The eROSITA telescope was launched on the Spektrum-RG satellite in July 2019. That December, it began collecting data for the all-sky survey. The work terminated in June 2020 and astronomers were thrilled with the quantity and quality of what it recorded.
“These are mind-blowing numbers for X-ray astronomy,” says Andrea Merloni, eROSITA principal investigator and first author of the eROSITA catalog paper. “We’ve detected more sources in six months than the big flagship missions XMM-Newton and Chandra have done in nearly 25 years of operation.”
The eRosita All-Sky Survey Catalogue (eRASS1) is the largest collection of X-ray sources ever published and has sparked a plethora of new scientific publications as scientists are getting a new view of deep space. Some highlights of these papers include the discoveries of more than 1000 superclusters of galaxies, the giant filament of pristine warm-hot gas that acts as a bridge or highway between two galaxies that are 42 million light-years away from each other, and two new black holes that appear to periodically erupt.

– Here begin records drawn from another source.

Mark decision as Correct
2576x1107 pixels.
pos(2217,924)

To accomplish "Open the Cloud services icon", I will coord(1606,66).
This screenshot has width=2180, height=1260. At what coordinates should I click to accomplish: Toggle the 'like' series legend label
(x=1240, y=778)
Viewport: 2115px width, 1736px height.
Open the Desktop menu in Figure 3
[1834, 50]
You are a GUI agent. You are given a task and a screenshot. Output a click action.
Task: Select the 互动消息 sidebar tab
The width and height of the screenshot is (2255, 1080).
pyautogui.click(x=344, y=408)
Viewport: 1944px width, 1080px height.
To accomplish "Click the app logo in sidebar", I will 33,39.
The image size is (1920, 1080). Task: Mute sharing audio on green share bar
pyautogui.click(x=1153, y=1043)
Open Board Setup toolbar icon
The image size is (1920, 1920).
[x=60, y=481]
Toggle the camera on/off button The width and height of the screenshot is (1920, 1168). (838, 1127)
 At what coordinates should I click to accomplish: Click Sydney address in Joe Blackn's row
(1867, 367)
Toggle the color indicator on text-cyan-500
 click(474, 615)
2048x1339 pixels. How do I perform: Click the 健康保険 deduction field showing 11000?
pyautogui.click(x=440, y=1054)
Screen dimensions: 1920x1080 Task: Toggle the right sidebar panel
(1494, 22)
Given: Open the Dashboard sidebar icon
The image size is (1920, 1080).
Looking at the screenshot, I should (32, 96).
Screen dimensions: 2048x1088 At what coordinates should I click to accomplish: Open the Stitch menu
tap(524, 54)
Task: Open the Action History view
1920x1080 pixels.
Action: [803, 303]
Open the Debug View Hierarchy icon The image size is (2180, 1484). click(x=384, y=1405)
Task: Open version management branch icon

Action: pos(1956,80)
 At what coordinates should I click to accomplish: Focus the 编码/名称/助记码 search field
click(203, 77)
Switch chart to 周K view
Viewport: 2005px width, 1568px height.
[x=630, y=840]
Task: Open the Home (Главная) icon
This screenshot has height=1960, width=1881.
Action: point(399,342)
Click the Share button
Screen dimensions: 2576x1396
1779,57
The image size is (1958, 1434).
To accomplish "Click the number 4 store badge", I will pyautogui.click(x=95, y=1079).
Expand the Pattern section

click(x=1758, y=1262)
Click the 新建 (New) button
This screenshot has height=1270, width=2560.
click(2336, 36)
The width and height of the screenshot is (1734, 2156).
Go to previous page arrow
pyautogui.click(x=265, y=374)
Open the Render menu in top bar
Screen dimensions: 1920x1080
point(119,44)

“The scientific breadth and impact of the survey is quite overwhelming; it’s hard to put into a few words,” says Mara Salvato, who, as a spokesperson for the German eROSITA consortium, coordinates the efforts of about 250 scientists organized into 12 working groups. “But the papers published by the team will speak for themselves.”
For anyone who wants to dive deep into the data, it has been released by the Max Planck Institute of Extraterrestrial Science. And the Institute promises that this is just the beginning of new material that will be released as a result of eRASS1.